BlogTechnology

TFWA’s new Digital Village could be the best idea the Association has had in years. Of late, conference keynote speakers, industry leaders and experienced trade press commentators have all been voicing the same fear: the global travel-retail business is in danger of becoming yesterday’s retail channel.

All too often the Millennial demographic (aged around 18-35), who lest we forget are now are the largest generational group travelling today, feel duty-free has nothing much to offer them.

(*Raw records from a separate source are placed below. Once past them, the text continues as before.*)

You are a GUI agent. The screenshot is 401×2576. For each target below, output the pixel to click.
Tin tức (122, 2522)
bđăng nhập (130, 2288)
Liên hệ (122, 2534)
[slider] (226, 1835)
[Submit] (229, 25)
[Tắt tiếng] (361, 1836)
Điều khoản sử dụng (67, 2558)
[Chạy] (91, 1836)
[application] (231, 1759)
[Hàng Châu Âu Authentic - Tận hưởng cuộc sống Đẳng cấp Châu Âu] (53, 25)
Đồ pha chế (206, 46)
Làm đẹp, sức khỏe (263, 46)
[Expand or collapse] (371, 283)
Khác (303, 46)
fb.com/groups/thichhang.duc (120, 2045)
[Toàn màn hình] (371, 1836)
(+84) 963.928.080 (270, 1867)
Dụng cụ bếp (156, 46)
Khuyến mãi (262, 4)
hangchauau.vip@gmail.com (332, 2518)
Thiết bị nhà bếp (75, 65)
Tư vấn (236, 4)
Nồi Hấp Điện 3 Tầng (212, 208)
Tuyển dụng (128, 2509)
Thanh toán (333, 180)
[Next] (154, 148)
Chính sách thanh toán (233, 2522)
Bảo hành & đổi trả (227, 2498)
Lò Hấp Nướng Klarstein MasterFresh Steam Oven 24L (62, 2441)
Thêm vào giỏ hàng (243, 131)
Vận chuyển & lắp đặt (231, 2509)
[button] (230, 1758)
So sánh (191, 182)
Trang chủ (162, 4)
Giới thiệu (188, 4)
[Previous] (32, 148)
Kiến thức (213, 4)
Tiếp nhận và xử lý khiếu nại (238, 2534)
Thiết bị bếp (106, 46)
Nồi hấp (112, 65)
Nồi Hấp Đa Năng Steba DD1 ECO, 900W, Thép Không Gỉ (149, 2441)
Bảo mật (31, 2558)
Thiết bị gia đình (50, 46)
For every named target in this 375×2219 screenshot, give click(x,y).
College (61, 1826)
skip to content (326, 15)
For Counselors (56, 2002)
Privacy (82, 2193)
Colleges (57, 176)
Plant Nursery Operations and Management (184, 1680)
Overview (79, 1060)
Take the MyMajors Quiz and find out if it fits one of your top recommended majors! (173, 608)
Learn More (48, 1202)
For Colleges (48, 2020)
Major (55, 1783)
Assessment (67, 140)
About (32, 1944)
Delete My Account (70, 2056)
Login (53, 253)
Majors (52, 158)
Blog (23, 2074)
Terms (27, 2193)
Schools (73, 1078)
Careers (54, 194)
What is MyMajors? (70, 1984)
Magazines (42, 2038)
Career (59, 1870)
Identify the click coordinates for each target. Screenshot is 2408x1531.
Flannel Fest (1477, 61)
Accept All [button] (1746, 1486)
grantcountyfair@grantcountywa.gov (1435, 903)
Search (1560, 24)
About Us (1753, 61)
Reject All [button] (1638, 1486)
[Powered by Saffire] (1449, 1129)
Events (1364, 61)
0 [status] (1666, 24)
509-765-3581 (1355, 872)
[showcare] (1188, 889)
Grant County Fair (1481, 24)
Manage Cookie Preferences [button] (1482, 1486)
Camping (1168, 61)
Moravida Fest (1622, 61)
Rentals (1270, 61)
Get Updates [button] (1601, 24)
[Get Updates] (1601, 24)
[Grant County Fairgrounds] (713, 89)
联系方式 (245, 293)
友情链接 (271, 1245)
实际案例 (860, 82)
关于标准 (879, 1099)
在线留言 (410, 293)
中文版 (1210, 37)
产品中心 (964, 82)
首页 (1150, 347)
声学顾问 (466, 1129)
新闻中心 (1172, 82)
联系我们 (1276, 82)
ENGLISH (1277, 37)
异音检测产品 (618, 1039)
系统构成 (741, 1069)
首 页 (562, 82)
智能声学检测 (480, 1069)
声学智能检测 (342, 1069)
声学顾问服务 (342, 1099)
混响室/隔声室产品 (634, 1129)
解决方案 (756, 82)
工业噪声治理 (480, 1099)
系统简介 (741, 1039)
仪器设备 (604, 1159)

If it is to survive and flourish, our industry must reach out to this key customer group and learn to speak their language—a lingo that is often baffling to anyone aged over 45 with its tweets, posts, emojis, memes, hashtags, likes and followers. Yes, if there’s one thing that unites the Millennial generation, it’s their love of digital technology, a trend evident in the exponential growth of smartphone ownership

According to a recent report by Strategy Analytics, the global smartphone penetration rate will increase to 44% in 2017, up from 39% in 2016. By 2022, the penetration rate will further increase to 59%. You are more likely to prise a gazelle from a lion’s jaw than take a smartphone away from a millennial so we need to start communicating via the incredibly powerful, hand-sized computers must of us have stowed away in our jacket pockets.

We have been glacially slow as a business to rise the digital challenge. It’s true a handful of airports and travel-retailers have made a decent fist of setting up shop online. For instance, Singapore Changi’s ishopchangi.com website allows travellers to browse and pre-order products from many of its retail concessionaires, while Gebr. Heinemann’s Heinemann smartphone app gives customers the chance not only to pre-order goods, but also join a loyalty programme and receive details of in-store offers and promotions.

What the wider industry needs, however, is expert outside help of the techie sort, which is where the Digital Village comes in. Among the 30 first-time exhibitors taking up space in the 840sq m Village are firms such as China Smiling, which aims to help brands communicate with Chinese consumers via social media and SKYDeals, which promises to assist the beleaguered in-flight retail sector by providing a tailored shopping experience through airlines’ own inflight entertainment systems.

Whether the services offered by these mostly small to medium-sized exhibitors can succeed in helping the duty-free industry play digital catch-up in a world dominated by internet giants like Amazon and Google remains to be seen, of course, but at least the TFWA is doing something proactive about an issue, which is set to affect us all in the years to come.